BRIEF: Quote the forum post below on winch launching gliders in full, word for word, from its heading through the final line.

SELECTED EXCERPT:
··········

Airbus 380
Ray,
Get in touch with Uli at Airscapes. They've recently ramped up a
winch.
Frank Whiteley
Ray Lovinggood wrote:
Bill,
Oh, if we only had a winching legacy in the U.S.!
Blame those Wright boys from Dayton for inventing the
expensive towplane!
I would love for our club to have a two-drum winch
with about 5,500' of the new poly rope (rather than
the steel wire) on each drum and a couple of 'Lepo's'
to retrieve the rope. Of course, I wouldn't get rid
of the towplane we have, but supplement it with the
winch. I haven't been winched in about 20 years, not
because I don't want to, but because there isn't a
winch operation where I fly. But my first winch launch
(a 'cat' launch?) was in the back seat of a G103 and
I was elated and impressed. Wow, what a way to fly
a sailplane! Also nice was the lack of noise at the
start point. The wing runner picks up the wing, the
slack in the towline is taken up, then, the glider
is just wisked away. Somedays, we could hear the winch
and somedays we couldn't. Just ambient noise and the
glider is GONE. Now, we are subjected to towplane
noise and, in our situation, the noise of power planes
as they taxi by to take off. And, oh yea, they have
to do their engine run up about where we are staging
for launch. Noisy buggers.

··········

SUPPLIED MATERIAL:
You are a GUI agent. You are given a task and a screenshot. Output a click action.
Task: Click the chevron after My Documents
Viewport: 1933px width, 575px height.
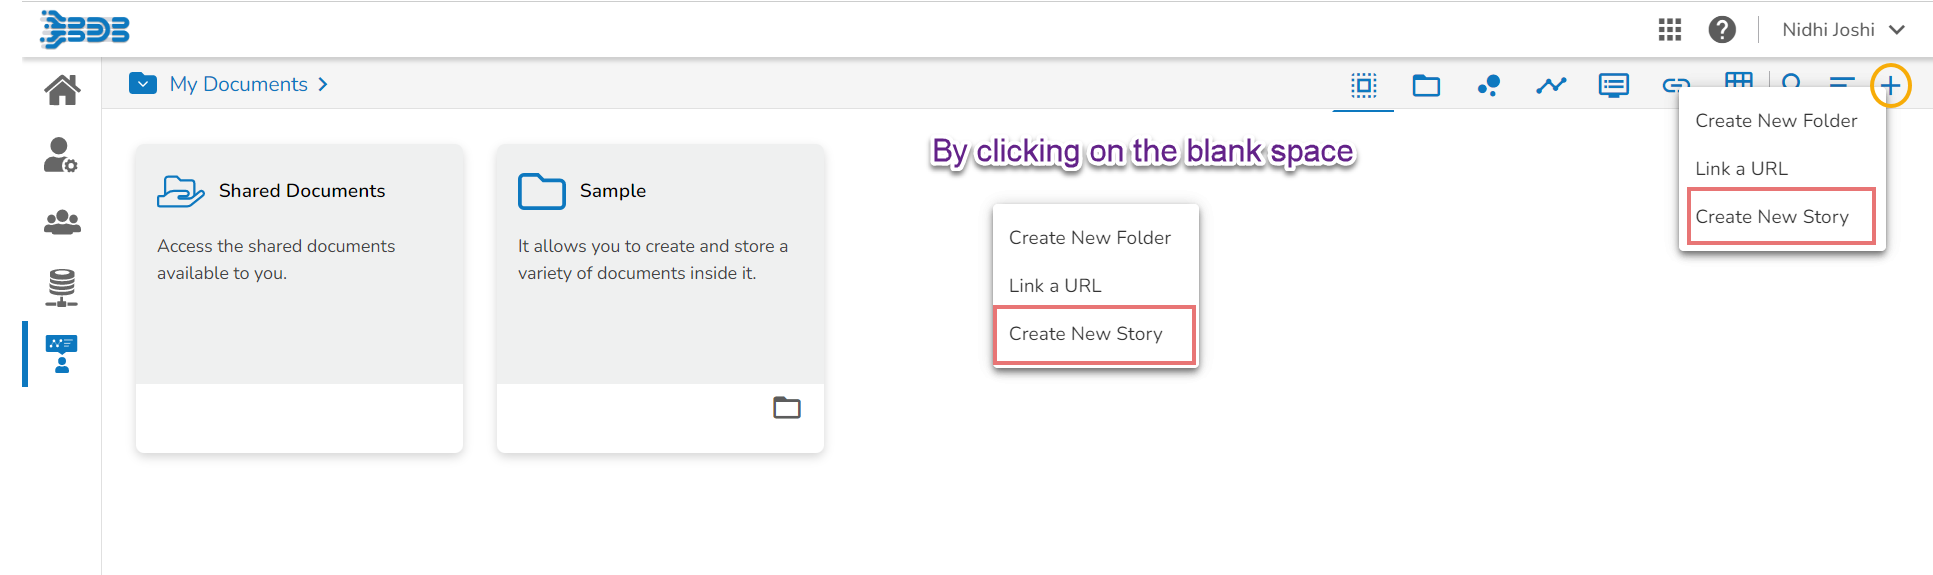point(323,85)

··········

RESULT OF THIS TASK:
Airbus 380
Ray,
Get in touch with Uli at Airscapes. They've recently ramped up a
winch.
Frank Whiteley
Ray Lovinggood wrote:
Bill,
Oh, if we only had a winching legacy in the U.S.!
Blame those Wright boys from Dayton for inventing the
expensive towplane!
I would love for our club to have a two-drum winch
with about 5,500' of the new poly rope (rather than
the steel wire) on each drum and a couple of 'Lepo's'
to retrieve the rope. Of course, I wouldn't get rid
of the towplane we have, but supplement it with the
winch. I haven't been winched in about 20 years, not
because I don't want to, but because there isn't a
winch operation where I fly. But my first winch launch
(a 'cat' launch?) was in the back seat of a G103 and
I was elated and impressed. Wow, what a way to fly
a sailplane! Also nice was the lack of noise at the
start point. The wing runner picks up the wing, the
slack in the towline is taken up, then, the glider
is just wisked away. Somedays, we could hear the winch
and somedays we couldn't. Just ambient noise and the
glider is GONE. Now, we are subjected to towplane
noise and, in our situation, the noise of power planes
as they taxi by to take off. And, oh yea, they have
to do their engine run up about where we are staging
for launch. Noisy buggers.